Test-Driven Development, when executing your tests requires a separate debug instance of Visual Studio to attach to, just wasn’t going to be all that efficient.  Then couple this with the challenge that once a DXCore plugin is loaded into Visual Studio for debugging the debug Visual Studio instance holds an exclusive lock on the assembly you’re testing and so you have to completely shut down the debug instance of Visual Studio in order to make a change to your code and recompile.  Even in the presence of the best of hardware, this is going to be a horribly inefficient code-test-debug-recode feedback cycle.

And then, I got sloppy.  Really sloppy.  Its funny how the loss of one disciplined technique (TDD) can lead you to then discard most other disciplines in your technique.  Faced with no TDD (and the almost impossible-to-abstract-away dependency of DXCore on the Visual Studio runtime to host it), I made some poor, lazy design choices — each one building on the previous…

  • I didn’t ‘bother’ with developing the Tool Window form using a tried-and-true Model-View-Presenter (MVP) pattern; since I couldn’t test the Presenter in the absence of the View (the window running in VS), I reasoned, why bother to construct a Presenter in the first place?
  • I didn’t ‘bother’ to create higher-order abstractions (a ‘Domain Model’) of the problem domain my software was operating to solve; since I couldn’t eliminate the hard dependency on the DXCore-provided abstractions (like LanguageElement, CodeElement, Method, Class, whatever), I reasoned, why bother to abstract just about anything away from working ‘in the weeds’ with the ‘native’ low-level constructs?
  • Since my problem was mostly procedural (e.g., ‘processing’ code elements into a treeview), why bother much with object-oriented approaches to solving the problem?  Why not just code ‘procedurally’ in an OO language (C#)?  Who cared, I reasoned, so long as the thing worked?

Dumb, dumb, dumb…and I kick myself for the (wrong) choices I made but in fairness, I didn’t have the benefit of 20-20 hindsight – how could I know that all of these decisions were going to prove to be technical debt [TODO: TECHNICAL DEBT LINK] that would all too soon weight so heavy on me that I would have to consider seriously re-architecting much of the structure of the existing tool in order to make it even remotely feasible to consider any of the changes needed to support these new feature requests?

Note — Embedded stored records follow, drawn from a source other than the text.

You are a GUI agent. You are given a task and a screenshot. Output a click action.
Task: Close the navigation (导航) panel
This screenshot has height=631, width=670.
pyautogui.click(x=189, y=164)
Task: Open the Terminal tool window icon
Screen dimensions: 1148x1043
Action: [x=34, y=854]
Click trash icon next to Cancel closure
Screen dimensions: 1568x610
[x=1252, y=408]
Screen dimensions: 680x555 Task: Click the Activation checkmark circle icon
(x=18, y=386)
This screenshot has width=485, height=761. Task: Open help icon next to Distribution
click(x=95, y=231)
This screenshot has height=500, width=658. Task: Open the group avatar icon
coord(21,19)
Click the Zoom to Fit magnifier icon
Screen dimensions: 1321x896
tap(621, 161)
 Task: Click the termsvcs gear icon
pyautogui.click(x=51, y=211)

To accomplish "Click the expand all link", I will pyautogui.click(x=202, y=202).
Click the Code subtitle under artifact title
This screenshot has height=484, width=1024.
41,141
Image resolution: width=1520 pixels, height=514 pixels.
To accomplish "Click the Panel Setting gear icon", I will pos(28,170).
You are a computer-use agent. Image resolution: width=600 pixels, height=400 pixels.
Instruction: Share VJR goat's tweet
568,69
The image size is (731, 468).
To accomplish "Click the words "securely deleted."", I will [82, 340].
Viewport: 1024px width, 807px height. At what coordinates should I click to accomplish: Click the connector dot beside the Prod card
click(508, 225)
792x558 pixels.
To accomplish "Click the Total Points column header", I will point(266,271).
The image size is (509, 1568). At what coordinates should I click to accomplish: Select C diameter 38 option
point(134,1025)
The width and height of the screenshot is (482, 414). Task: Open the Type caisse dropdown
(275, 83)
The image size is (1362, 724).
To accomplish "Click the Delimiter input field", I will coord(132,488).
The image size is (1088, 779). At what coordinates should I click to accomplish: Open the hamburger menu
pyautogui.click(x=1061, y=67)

But that’s the point – you NEVER have the benefit of 20-20 hindsight until its too late…which is why you NEVER cut these corners unless you know what you’re doing to yourself…and even then you think once, twice, three, and probably even four times before you do such things.  Or at least you should (mea culpa).

Technical Debt, meet Technical Bankruptcy

So now I’m ready to declare ‘technical bankruptcy’ (my term) which, extending the metaphor of ‘technical debt’, is what you get when you decide that the only way to effectively deal with the technical debt is to declare bankruptcy, disassemble the existing project, and ‘sell off’ (extract for re-use) the individual parts that are still of some value.(much as a bankruptcy court does with too-far-gone business).